Neuron Runtime Configuration

Runtime is responsible of executing ML models on Neuron devices and it determines which NeuronCore will execute which model and how to execute it. User application should configure the Runtime to change the default behavior, Runtime can be configured through environmental variables, in most cases Neuron framework extensions will take care of the proper configuration in other cases the user may need to explicitly configure the runtime

to achieve the desired behavior.

This guide provides an overview of the different environment variables available to configure Neuron runtime behavior.

Environment Variables

Name

Description

Type

Expected Values

Default Value

NEURON_RT_VISIBLE_CORES

Range of specific NeuronCores needed by the process

Integer range (like 1-3)

Any value or range between 0 to Max NeuronCore in the system.

None

NEURON_RT_LOG_LOCATION

Runtime log location

string

console or syslog

console

NEURON_RT_LOG_LEVEL

Runtime log verbose level

string

ERROR, WARNING, INFO, DEBUG, TRACE

ERROR

NEURON_RT_EXEC_TIMEOUT

Timeout for execution in seconds

Integer

0 to INT_MAX

2

NEURON_RT_VALIDATE_HASH

Validate NEFF contents before loading into accelerator

Boolean

TRUE or FALSE

FALSE

NeuronCore Allocation with NEURON_RT_VISIBLE_CORES

Important

NEURONCORE_GROUP_SIZES is being deprecated, if your application is using NEURONCORE_GROUP_SIZES please see Migrate your application to Neuron Runtime 2.x (libnrt.so) for more details.

By default, Neuron Runtime initializes all the cores present in the system and reserves them for the current process.

Note

Once a NeuronCore is reserved for a process, it cant be used by another process at all, until the process reserving that NeuronCore dies.

For parallel processing, it is necessary multiple processes need to use different NeuronCores. For this purpose ``NEURON_RT_VISIBLE_CORES`` can be used which controls what NeuronCores the process would reserve. This variable takes a NeuronCore index or an inclusive range.
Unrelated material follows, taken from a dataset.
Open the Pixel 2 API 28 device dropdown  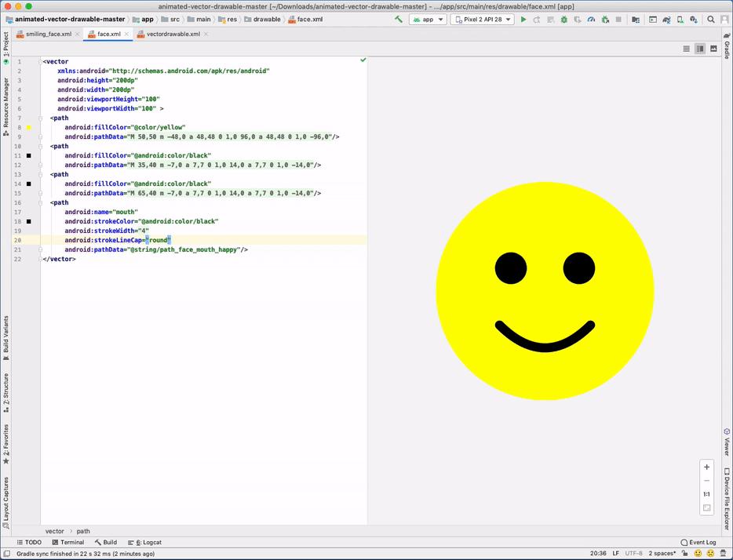(x=482, y=20)
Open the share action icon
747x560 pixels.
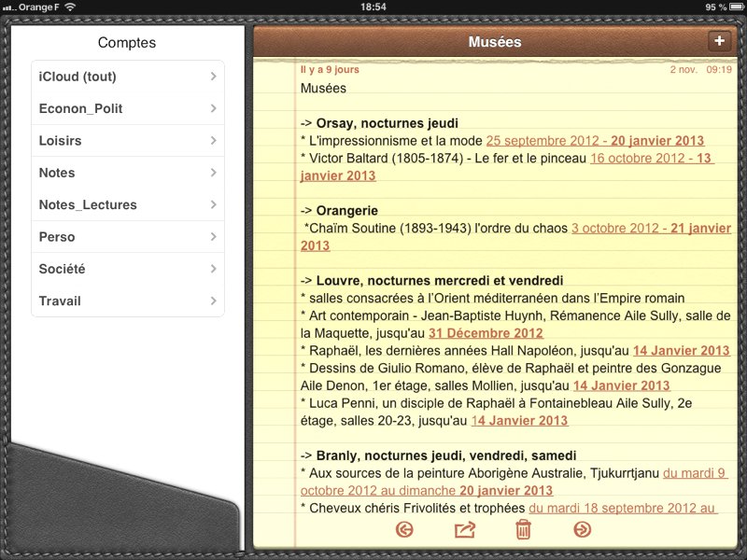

For example, if an application(myapp.py) requires one NeuronCore, then it can be started with NEURON_RT_VISIBLE_CORES=0 to use only NeuronCore 0. To do parallel processing, multiple process can be started(without any change to application) with different NEURON_RT_VISIBLE_CORES values. Here is an example which runs myapp.py on inf1.xl parallely by using different NeuronCores available.

NEURON_RT_VISIBLE_CORES=0 myapp.py
NEURON_RT_VISIBLE_CORES=1 myapp.py
NEURON_RT_VISIBLE_CORES=2 myapp.py
NEURON_RT_VISIBLE_CORES=3 myapp.py

Another example, where myapp2.py requires 3 NeuronCores and being run on inf1.6xl. In the following example, the first instance of myapp2 would use NeuronCores 0, 1 and 2, then next instance would use 3, 4, and 4 and so on.
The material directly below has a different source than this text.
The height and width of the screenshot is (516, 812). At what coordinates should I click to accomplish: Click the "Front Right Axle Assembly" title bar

NEURON_RT_VISIBLE_CORES=0-2 myapp2.py
NEURON_RT_VISIBLE_CORES=3-5 myapp2.py
NEURON_RT_VISIBLE_CORES=6-8 myapp2.py
NEURON_RT_VISIBLE_CORES=9-11 myapp2.py
NEURON_RT_VISIBLE_CORES=12-14 myapp2.py

Notes

  1. Number of NeuronCores in a inferentia device is 4

  2. Number of inferentia is depends on the instance size.

  3. The NeuronCore index in NEURON_RT_VISIBLE_CORES starts from 0 and ends at (number of NeuronDevices * number of NeuronCores) - 1.

Logging and debug-ability

By default, Neuron Runtime logs to syslog with verbose level of INFO and only ERROR s are logged in console. The following code snippet shows ways to increase/decrease the log level.
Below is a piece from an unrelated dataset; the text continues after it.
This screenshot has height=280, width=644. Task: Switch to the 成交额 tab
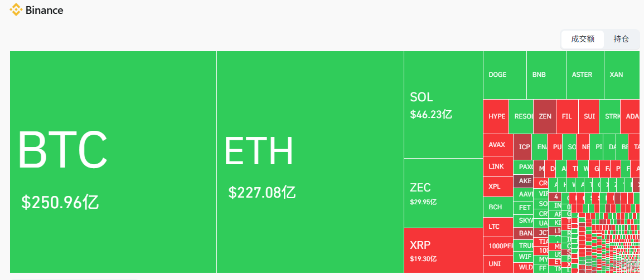[x=583, y=39]
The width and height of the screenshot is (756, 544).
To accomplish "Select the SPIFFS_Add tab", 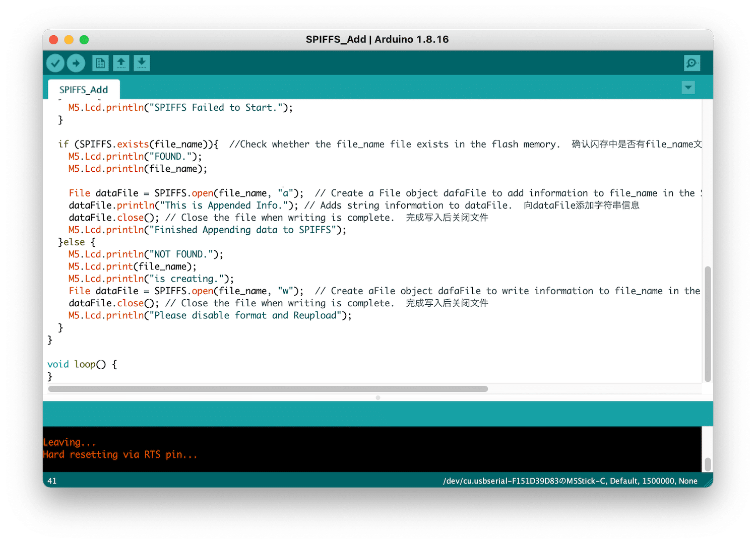I will click(84, 90).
NEURON_RT_LOG_LEVEL=INFO myapp.py         # Sets the log level for syslog and console to INFO
NEURON_RT_LOG_LOCATION=console NEURON_RT_LOG_LEVEL=QUIET myapp.py    # Completely disables console logging.

By default, Neuron Runtime expects the NeuronCore to complete execution of any model with in 2 seconds. If NeuronCore didnt complete the execution within 2 seconds then runtime would fail the execution with timeout error. Most of the models takes few milliseconds to complete so 2 seconds(2000 milliseconds) is more than adequate. However if your model is expected to run more than 2 seconds then you can increase the timeout with NEURON_RT_EXEC_TIMEOUT.

NEURON_RT_EXEC_TIMEOUT=5 myapp.py       # increases the timeout to 5 seconds

Checksum

To execute a model(NEFF), Neuron Runtime needs to load the NEFF file into NeuronCore and run. Neuron Runtime provides a way to do checksum validation on each NEFF file while loading to validate the file is not corrupted. This option is off by default to avoid performance penalty during model load time(~50%).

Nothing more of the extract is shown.